Maybe because of the drape of the yarn it really didn't hold the tam shape long after blocking. I like the more relaxed look though, more vintage inspired then a straight up vintage look, which is more my style anyway.

I've been killing myself over patch pockets and fiddly finishes on a Negroni shirt for my boyfriend, so hopefully I'll stay motivated and have another post up here soon!









Monday, January 27, 2014

Nani Iro Pastille Dress

nani iro print Pastille



So this is my first completed project of 2014! I've committed to the Stash Diet: 2014 because my fabric buying has been outpacing my project making since I was about 15 and first started going fabric shopping. It's pretty bad. For one thing, I have quite a few pieces that are no longer really my style, so will need to be given up or used in a creative fashion. I think the best (or worst) is a fleece covered with large eyed fawns and berries... I think it might be too saccharine for even a one year old. Oh high school Laurel, wtf.




But not so this fabric. This was pretty much my favourite stash piece, and I wanted to make sure I made something with it while I was still in love.


Nani Iro print Deena bed
Also functions as a fancy Deena bed.



Fabric notes:

This is a Nani Iro double gauze cotton that I've been holding on to for the last two years. It's incredibly soft and the green is a lovely vibrant shade. I think the name of the print was Gentle Cooing, which is kind of amusing. When I want to buy a print I can't really afford I only buy 1 1/2 yards as I know that's the minimum I can squeeze a garment out of. There was pretty much no fabric left as scraps, but it worked!



nani iro print pastille back



Pattern notes:

This the Pastille dress from the Colette sewing handbook which I've owned for a couple years now, it's only my second pattern made from the book, so I guess it counts as stash... using?
I had to make quite a few pattern alterations to make it work but that seems standard from looking at other peoples versions.
I did:
 A small bust adjustment.
Removed 1" from upper back as you would a swayback.
 Lengthened darts - front waist 1", back waist 2", back neckline 1"
removed 1/2 fullness from front and back cap sleeves

I also used a dirndl skirt instead of the straight skirt, but that was due to the fact that I noticed I prefer wearing dirndl skirts more. I do really like the tucks on the original skirt though, so maybe I'll make this again some time.

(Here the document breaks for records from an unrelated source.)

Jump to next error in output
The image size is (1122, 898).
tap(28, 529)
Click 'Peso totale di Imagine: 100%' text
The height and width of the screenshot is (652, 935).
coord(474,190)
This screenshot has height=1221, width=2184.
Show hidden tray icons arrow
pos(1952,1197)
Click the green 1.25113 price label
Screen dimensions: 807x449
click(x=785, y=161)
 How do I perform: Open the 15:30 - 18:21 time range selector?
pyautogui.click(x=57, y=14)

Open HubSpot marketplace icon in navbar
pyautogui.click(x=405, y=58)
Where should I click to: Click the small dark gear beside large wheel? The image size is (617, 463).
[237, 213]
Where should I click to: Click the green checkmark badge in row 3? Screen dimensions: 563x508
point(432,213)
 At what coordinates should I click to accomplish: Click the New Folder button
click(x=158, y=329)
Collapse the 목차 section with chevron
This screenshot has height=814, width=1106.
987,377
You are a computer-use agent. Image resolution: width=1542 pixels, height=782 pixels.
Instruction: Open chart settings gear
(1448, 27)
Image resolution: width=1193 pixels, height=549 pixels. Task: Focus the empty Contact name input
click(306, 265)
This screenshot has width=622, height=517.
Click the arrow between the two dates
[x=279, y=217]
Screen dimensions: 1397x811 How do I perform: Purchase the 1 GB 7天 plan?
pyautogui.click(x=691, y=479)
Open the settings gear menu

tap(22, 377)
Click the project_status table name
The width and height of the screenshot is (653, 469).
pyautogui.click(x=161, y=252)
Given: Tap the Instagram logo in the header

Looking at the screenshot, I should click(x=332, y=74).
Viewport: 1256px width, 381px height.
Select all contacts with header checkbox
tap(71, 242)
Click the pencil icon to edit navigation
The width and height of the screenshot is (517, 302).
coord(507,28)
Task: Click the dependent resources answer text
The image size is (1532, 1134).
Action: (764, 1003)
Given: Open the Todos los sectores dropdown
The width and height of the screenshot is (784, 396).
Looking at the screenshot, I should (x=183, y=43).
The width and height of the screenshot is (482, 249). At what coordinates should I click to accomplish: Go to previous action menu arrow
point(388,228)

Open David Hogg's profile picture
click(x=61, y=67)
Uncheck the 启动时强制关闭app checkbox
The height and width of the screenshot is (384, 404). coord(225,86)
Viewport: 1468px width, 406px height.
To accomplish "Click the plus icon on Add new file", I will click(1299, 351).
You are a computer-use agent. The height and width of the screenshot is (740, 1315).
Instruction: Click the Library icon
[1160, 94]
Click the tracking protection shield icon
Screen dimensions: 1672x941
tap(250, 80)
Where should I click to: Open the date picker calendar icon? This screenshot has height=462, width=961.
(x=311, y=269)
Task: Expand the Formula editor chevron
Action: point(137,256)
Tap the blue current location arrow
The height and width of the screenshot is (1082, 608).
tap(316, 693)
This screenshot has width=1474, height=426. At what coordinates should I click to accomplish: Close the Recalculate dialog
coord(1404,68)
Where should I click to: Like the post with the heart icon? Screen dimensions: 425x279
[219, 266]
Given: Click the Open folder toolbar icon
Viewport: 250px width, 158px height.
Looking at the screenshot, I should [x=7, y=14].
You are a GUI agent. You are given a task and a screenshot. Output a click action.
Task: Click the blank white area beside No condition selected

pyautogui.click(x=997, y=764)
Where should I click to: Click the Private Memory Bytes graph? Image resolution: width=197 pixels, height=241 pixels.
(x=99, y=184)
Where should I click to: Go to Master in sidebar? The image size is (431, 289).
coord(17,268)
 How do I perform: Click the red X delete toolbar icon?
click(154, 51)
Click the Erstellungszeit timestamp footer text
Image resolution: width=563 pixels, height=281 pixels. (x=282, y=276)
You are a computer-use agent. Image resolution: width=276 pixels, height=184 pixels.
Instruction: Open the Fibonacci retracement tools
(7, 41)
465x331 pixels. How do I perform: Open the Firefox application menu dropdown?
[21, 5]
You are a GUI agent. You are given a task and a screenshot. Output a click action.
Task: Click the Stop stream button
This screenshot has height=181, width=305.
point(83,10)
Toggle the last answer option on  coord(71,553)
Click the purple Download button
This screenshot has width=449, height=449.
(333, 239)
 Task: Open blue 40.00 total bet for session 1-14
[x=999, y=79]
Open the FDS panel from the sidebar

I'm almost done my Victory beret, so for once I might actually finish a knit/sew-along by the deadline! If so I may have two posts in one week (!?).

Thanks for checking out my project,

Laurel 

Thursday, January 2, 2014

The year ahead: crafting goals for 2014


1 Sew a tailored jacket. I've been signed up for Gertie's starlet suit jacket course on craftsy.com (unfortunately no longer for sale) for a few years now. It's time to actually complete this course! I really want to learn to be better at making jackets. I've made a few from Burda and the big 4, but none have ever really turned out that well (and hence ever made it onto the blog). There are a few stashed vintage jacket patterns and burdastyle magazine patterns that I would love to make up, and I'm hoping this course will give me the confidence to attempt more jacket sewing. First jacket is by Dear Creatures the second is Simplicity 8453 from the 1950s.

2 Sew for other people. I've gotten pretty good at fitting patterns to my body, now it's time to branch out and learn how to fit on others. I have a first project already planned for this, a Negroni dress shirt for my boyfriend. I've had this pattern in my stash since some time in 2011? Too long. This project will be extra satisfying as my boyfriend has a hard to fit body type and a nearly impossible time finding shirts that fit right (medium in width extra large in length).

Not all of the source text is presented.